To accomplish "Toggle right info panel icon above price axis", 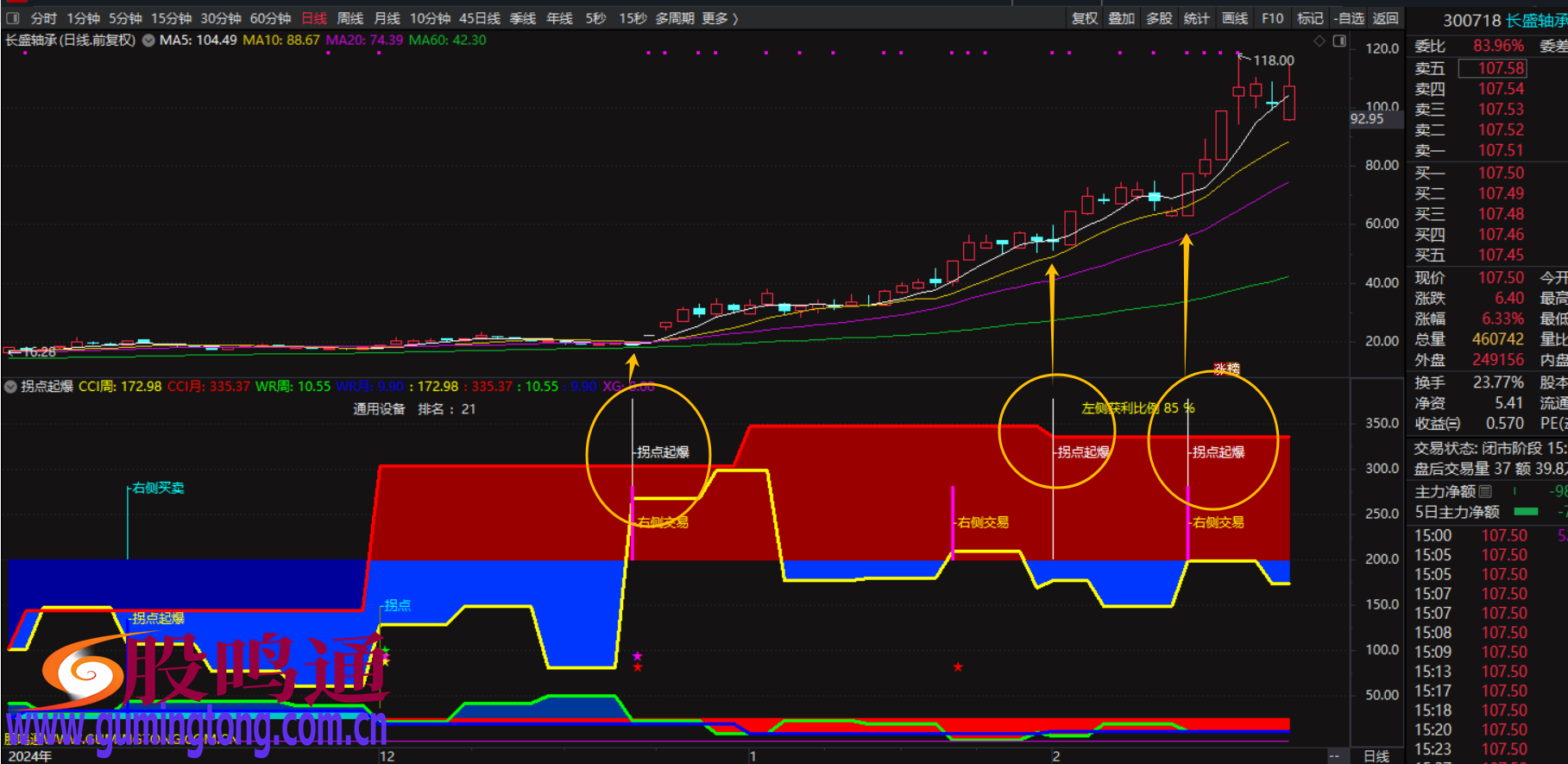I will point(1339,41).
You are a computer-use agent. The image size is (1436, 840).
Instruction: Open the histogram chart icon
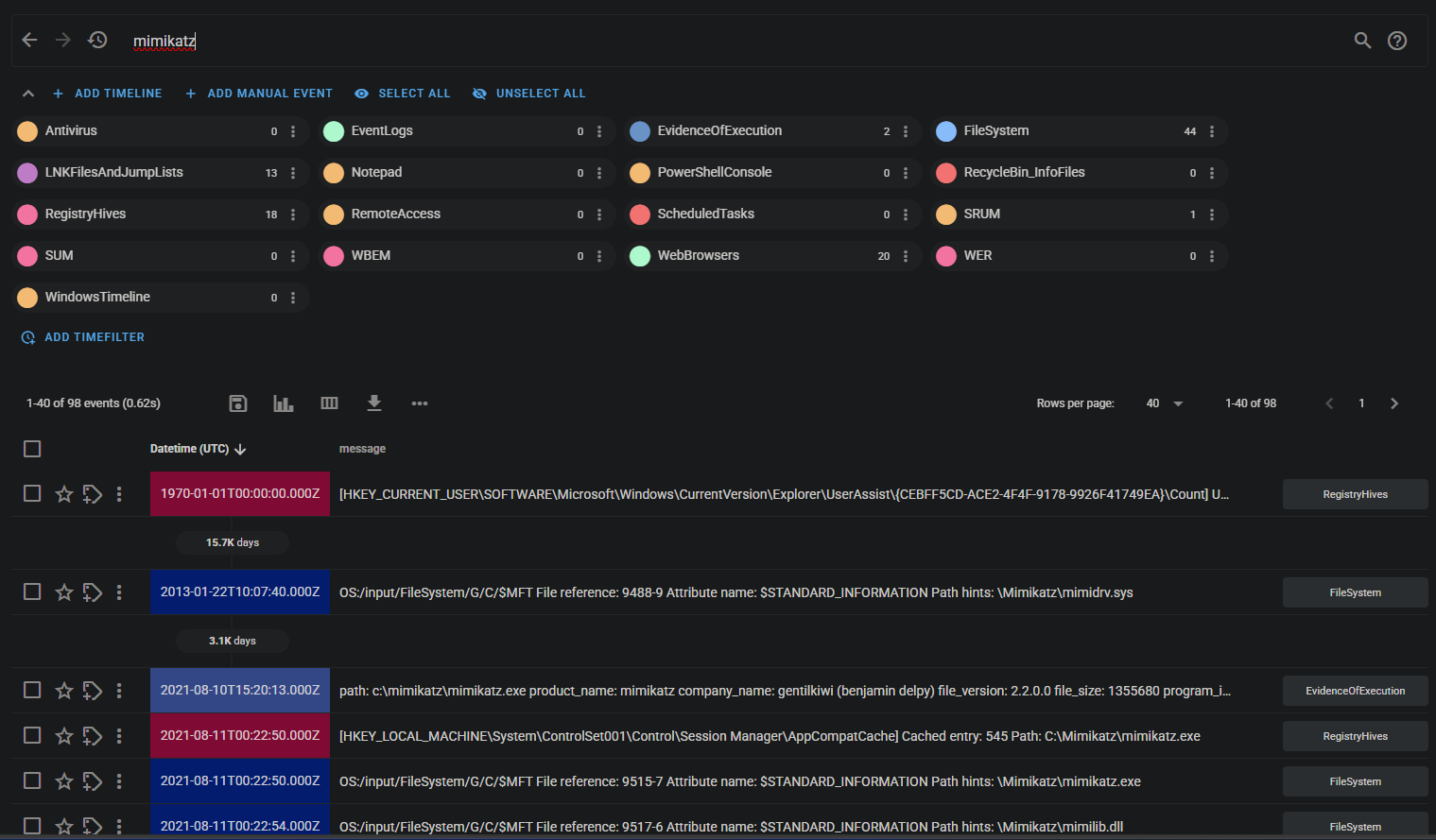(x=284, y=403)
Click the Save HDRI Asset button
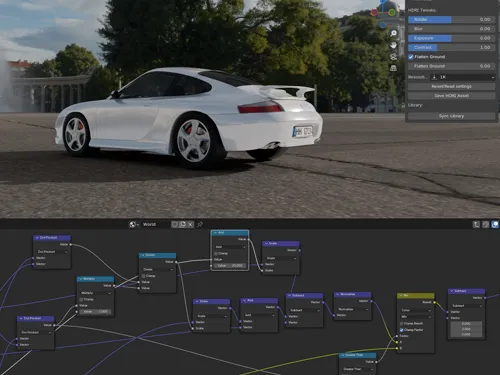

_Try it:_
The range to transcribe runs from the line holding "You are a computer-use" through the final line of the data above; copy it exactly and exclude the pictures.

_Reply to the exercise:_
You are a computer-use agent. The image size is (1436, 840).
Instruction: Open the histogram chart icon
(x=284, y=403)
Click the Save HDRI Asset button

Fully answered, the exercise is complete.